— Source passage —
Strength through Synchrony

Our connection to the external world occurs only through the thalamus, through which all sensory signals (except olfaction) must pass in order to gain access to the neocortex. As Alonso points out in his editorial on Bruno & Sakman's 2005 Science paper, our sensory systems are incredibly sensitive - many observers can detect a single photon in complete darkness, and we'll notice an indentation on our skin of as little as 20 microns (this is about 3 times the diameter of a single red blood cell).

And yet, the neural connections between thalamus and the cortex are incredibly weak both in terms of the strength of their signal (.5 mV, 30 times smaller than average intracortical connections) and in terms of the prevalence of synapses ("thalamocortical synapses account for less than 15% of all synapses onto L4 spiny neurons" in the cortex, according to Bruno & Sakman). So how do we maintain such sensitivity in the absence of any substantial neural signals?

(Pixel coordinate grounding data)
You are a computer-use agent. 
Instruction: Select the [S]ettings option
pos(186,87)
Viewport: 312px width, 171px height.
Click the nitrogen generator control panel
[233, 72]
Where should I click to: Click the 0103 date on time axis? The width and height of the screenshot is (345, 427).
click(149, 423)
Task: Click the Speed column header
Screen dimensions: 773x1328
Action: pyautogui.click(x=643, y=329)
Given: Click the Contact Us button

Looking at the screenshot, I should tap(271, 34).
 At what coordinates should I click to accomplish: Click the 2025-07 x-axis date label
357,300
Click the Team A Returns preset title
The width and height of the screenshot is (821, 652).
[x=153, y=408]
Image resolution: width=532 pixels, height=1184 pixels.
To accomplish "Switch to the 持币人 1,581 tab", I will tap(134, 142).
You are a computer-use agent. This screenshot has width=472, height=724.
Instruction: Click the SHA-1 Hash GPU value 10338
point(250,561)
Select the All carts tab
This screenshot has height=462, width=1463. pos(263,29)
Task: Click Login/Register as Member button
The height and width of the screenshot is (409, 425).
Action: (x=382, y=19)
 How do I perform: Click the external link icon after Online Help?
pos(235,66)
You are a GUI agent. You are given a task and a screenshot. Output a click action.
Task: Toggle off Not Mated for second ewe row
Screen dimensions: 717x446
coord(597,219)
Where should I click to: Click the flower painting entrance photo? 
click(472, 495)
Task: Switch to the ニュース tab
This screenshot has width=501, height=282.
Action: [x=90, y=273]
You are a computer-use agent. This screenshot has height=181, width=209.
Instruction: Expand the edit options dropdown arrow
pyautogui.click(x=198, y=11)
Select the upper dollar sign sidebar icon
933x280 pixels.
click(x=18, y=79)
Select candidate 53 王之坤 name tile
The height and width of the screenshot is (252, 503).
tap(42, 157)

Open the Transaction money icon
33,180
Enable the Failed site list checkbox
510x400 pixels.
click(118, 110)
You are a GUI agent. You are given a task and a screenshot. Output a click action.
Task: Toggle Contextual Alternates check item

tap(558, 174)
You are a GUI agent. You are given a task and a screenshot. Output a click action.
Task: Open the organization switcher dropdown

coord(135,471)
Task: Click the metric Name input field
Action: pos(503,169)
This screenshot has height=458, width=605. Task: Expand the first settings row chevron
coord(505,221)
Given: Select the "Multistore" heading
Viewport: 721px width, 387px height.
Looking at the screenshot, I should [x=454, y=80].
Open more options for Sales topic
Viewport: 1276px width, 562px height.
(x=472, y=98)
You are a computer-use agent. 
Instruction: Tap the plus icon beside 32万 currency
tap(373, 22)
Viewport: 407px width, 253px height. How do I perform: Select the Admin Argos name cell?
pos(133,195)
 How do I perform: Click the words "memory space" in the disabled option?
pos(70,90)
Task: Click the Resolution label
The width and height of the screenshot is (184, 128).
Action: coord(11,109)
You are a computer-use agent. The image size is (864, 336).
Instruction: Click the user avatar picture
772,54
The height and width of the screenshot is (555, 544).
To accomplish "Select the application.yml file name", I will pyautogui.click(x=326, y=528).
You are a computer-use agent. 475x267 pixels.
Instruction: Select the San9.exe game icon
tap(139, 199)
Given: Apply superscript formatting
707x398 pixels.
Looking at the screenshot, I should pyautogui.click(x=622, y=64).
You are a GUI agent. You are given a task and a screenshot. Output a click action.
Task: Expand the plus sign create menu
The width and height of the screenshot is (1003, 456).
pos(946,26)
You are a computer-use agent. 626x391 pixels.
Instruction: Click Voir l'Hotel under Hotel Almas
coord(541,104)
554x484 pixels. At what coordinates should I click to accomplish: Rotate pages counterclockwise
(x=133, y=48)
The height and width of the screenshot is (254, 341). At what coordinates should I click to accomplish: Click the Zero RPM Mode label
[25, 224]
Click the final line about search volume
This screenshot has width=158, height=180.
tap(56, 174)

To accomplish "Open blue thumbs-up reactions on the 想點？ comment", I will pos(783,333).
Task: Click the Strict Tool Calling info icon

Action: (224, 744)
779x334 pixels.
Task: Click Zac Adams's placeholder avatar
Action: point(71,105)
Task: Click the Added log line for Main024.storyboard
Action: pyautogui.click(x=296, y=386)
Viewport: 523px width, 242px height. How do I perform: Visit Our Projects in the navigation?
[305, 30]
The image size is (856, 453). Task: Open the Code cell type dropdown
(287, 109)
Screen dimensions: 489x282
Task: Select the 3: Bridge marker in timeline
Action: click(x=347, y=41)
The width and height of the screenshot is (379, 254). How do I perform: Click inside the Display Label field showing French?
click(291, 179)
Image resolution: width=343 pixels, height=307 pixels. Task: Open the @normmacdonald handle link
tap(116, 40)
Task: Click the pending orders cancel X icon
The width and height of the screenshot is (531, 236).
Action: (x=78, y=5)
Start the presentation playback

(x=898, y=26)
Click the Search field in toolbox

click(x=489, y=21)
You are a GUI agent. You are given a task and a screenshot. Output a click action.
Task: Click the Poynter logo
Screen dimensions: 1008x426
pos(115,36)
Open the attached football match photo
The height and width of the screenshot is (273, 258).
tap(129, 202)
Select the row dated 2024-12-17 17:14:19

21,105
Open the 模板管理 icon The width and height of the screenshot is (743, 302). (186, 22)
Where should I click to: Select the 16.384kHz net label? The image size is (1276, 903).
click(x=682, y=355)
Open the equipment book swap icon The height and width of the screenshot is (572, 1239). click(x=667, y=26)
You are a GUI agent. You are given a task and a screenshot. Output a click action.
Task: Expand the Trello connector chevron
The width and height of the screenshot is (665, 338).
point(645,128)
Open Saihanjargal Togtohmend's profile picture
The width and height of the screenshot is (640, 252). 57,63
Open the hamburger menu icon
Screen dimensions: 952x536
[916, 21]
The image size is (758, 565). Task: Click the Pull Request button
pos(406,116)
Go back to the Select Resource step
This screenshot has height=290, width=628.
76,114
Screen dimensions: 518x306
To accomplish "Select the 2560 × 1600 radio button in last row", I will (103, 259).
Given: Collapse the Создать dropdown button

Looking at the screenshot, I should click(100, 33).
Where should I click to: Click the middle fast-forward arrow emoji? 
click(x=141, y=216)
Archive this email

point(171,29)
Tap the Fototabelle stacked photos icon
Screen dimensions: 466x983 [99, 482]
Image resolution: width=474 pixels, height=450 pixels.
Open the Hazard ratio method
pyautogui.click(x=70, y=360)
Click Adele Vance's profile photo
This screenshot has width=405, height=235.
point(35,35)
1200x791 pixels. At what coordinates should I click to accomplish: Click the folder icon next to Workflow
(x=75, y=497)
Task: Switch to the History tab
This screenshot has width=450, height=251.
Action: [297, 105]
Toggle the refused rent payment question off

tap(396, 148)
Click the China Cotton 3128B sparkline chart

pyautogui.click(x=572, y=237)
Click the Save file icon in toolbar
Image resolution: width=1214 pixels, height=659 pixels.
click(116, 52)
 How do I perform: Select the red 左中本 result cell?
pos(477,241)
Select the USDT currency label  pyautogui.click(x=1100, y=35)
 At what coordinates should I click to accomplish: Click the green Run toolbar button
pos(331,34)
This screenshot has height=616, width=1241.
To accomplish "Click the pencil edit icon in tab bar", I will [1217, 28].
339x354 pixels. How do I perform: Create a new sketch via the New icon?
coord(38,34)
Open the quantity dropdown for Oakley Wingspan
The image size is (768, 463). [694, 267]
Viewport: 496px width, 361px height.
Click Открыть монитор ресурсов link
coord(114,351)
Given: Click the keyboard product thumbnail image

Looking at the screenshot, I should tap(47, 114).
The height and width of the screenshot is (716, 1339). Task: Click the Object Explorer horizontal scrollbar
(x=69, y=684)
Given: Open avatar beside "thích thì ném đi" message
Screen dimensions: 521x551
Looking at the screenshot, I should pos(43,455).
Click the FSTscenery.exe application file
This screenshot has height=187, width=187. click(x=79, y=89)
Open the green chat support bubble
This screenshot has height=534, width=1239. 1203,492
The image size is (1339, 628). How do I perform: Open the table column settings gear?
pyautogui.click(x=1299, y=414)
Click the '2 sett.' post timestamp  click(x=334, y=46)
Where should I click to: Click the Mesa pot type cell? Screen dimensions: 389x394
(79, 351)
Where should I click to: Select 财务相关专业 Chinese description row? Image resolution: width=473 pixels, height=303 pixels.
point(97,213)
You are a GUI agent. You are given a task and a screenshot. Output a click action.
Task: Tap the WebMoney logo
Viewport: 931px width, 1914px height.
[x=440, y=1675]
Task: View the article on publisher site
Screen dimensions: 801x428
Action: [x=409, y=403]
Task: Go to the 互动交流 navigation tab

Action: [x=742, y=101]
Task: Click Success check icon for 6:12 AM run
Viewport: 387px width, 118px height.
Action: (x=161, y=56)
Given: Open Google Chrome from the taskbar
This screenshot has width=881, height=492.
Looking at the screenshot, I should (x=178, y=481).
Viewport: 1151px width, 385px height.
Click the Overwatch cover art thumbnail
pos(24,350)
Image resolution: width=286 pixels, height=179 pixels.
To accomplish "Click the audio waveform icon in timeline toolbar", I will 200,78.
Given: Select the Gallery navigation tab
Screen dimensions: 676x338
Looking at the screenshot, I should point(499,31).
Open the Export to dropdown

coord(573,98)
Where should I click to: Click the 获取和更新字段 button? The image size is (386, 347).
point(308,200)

— Questions to answer —
1. Say whether each statement agrees with the passage on thalamocortical connections, answering yes or no and quoting the words that decide it: (a) Smell signals must pass through the thalamus to reach the neocortex. (b) Thalamocortical connections carry a signal about 30 times smaller than average intracortical connections. (c) Thalamocortical synapses make up more than 15% of the synapses onto L4 spiny neurons.
2. Write the next part of the passage on thalamocortical connections, picking up after its closing question.

— Task results —
1.
(a) No: "all sensory signals (except olfaction) must pass in order to gain access to the neocortex."
(b) Yes: "(.5 mV, 30 times smaller than average intracortical connections)."
(c) No: "thalamocortical synapses account for less than 15% of all synapses onto L4 spiny neurons."

2.
One theory holds that signals from the thalamus are amplified by recurrent connections in cortex. Another theory suggests that thalamic signals don't need a "cortical amplifier" to evoke an action potential in cortex, but that they merely need to synchronize their firing to take L4 neurons over threshold. Bruno & Sakman found evidence that this may be the exact mechanism by which thalamocortical connections evoke action potentials in L4: sensory stimulation, but not sinusoid electrical stimulation to the thalamus, evoked "synchronous discharge of thalamic neurons."

Further analyses showed that as little as 30 thalamic cells firing synchronously could suffice to evoke action potentials in cortex. Therefore, the authors argued that a cortical amplifier in L4 is unnecessary to account for how cortex is capable of receiving inputs from thalamus, and thus, how we are able to perceive the outside world.


Blogger raphaellae said...

the brain fascinates me
I love to explore the various levels of the mind through abstract art and extrasensory data really intrigues me

this must have something to do with your theories images that we notice in another time and space

8/07/2006 09:05:00 PM  
Blogger molly said...

you may have no answer, but i actually have, at least at this point, "sensory" multiple sclerosis. how can i take this new knowledge you have shared about the thalamus into consideration when looking at my illness changes, which i know involve myelin loss.

8/07/2006 09:55:00 PM  
Blogger Chris Chatham said...

Hi Molly - I'm sorry. I'm really not familiar with multiple sclerosis. However, you might try the Myomancy blog, which has many articles and blog postings on cognitive and developmental disorders.

8/07/2006 10:00:00 PM  
Blogger molly said...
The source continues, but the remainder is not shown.